In my own life, indefinite waiting has come in the form of singleness. For years I’ve prayed to meet a godly man, not only because I desire the kind of love and companionship that marriage brings, but also because I’ve seen how good marriages can make each spouse better able to love, serve, and glorify God. My single years have been a period of waiting without a clear end point, without any promise of a “yes” or even a definitive “no.” At times, I’m filled with hope for the kind of man God may bring into my life and also for what God can do in and through my singleness, but there’s also a desperation mixed in with my hope that I wish I could be rid of.
In the midst of my relational uncertainty, I have read and reread the biblical story of Hannah. She prayed for children for years, saw her husband’s other wife bear children while her own womb remained empty, and then rejoiced when God eventually gave her a “yes” named Samuel. Many years passed between the paragraphs of her praying and the eventual baby. Even the way it’s phrased in the New International Version leaves the timing ambiguous: “So in the course of time Hannah became pregnant and gave birth to a son. She named him Samuel, saying, ‘Because I asked the Lord for him’” (1 Sam. 1:20). Although her desire eventually came to fruition, nonetheless, Hannah’s story is a reminder of God’s timing and how his plans don’t always match up with our own.
Stories like Mary’s and Hannah’s have known outcomes, but what happens to us—and to our faith—when ours do not? When we ask and ask of the Lord, and seemingly receive silence in reply? Hannah’s statement, “Because I asked the Lord for him,” is difficult to read at times, when our hopes feel unfulfilled.
It’s here in the undefined waiting and wandering that Advent challenges us the most. This season reminds us that God has not promised us every little or big desire of our heart—instead, he promised us himself. “We are no longer alone,” writes Dietrich Bonhoeffer, “God is with us. We are no longer homeless; a bit of the eternal home itself has moved unto us.”
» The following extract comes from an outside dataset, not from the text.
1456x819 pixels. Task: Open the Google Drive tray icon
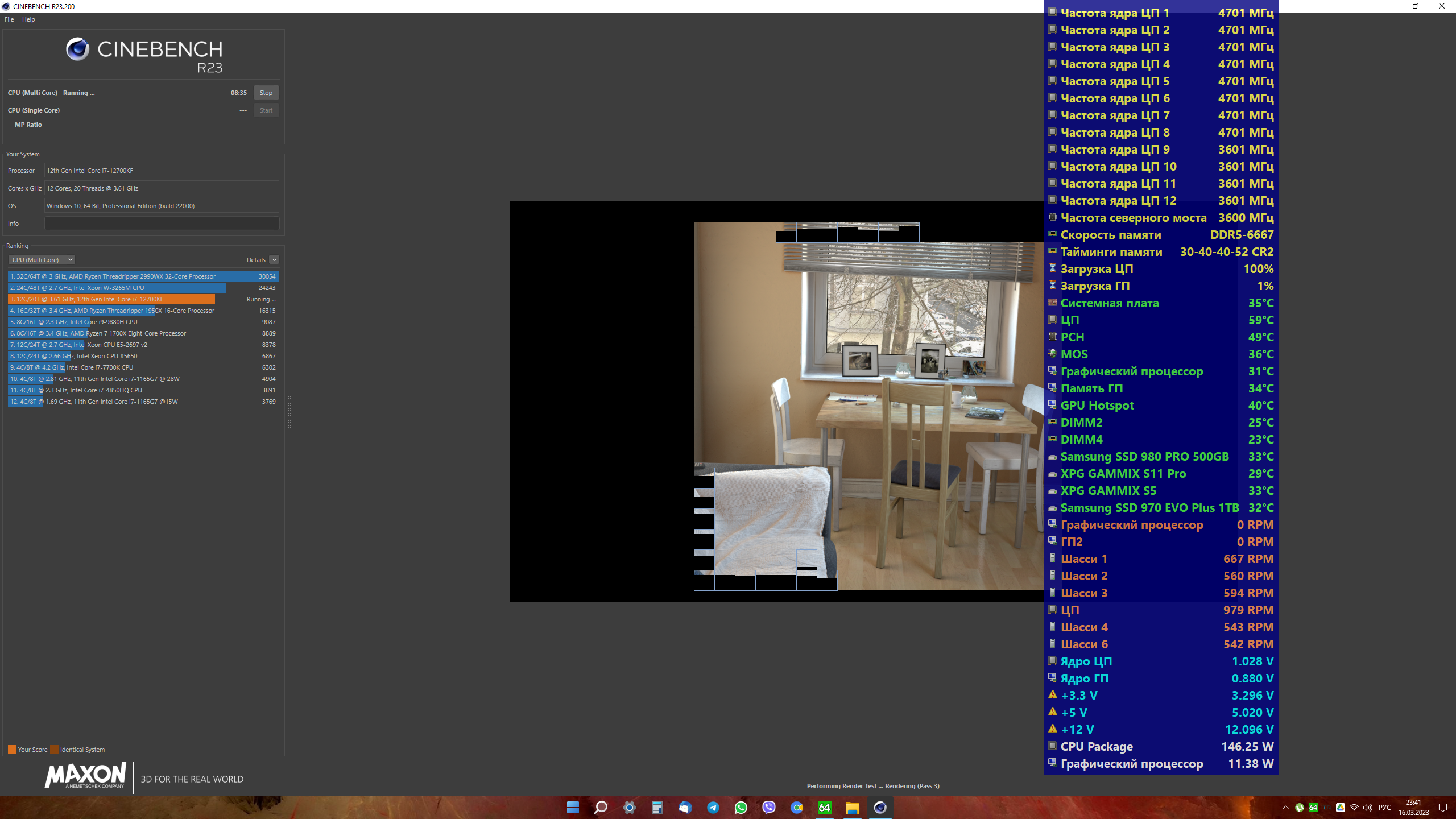[1341, 808]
This is one of the key tensions of the Christian faith—to believe God is good not despite our waiting, but in it, and perhaps even because of it. Whether we’ve been waiting for a day, a month, or 20 years, our hope dwells in him—the incarnate God with his mysterious three-in-one nature, the baby in the manger who was born for us and then died for us.
However, we don’t wait knowing that everything will turn out the way we want it to on this earth, because God does not promise us healing, houses, or husbands. Advent is a painful and necessary reminder that in ways both big and small, all is not yet right in our world. Bonhoeffer goes on to say, “Our whole life, however, is Advent—that is, a time of waiting for the ultimate, for the time when there will be a new heaven and a new earth.”
Advent challenges us to live in this tension between hope and waiting, brokenness and healing, all the while trusting that God is not withholding gifts from us out of cruelty but out of a love we may not be able to understand on this side of heaven.
As my singleness continues into the unknown future, I look to Jesus, the God who “became flesh and made his dwelling among us” (John 1:14). For all of us, single or married, the particularities of our waiting may be different, but the promises of God will always be the same.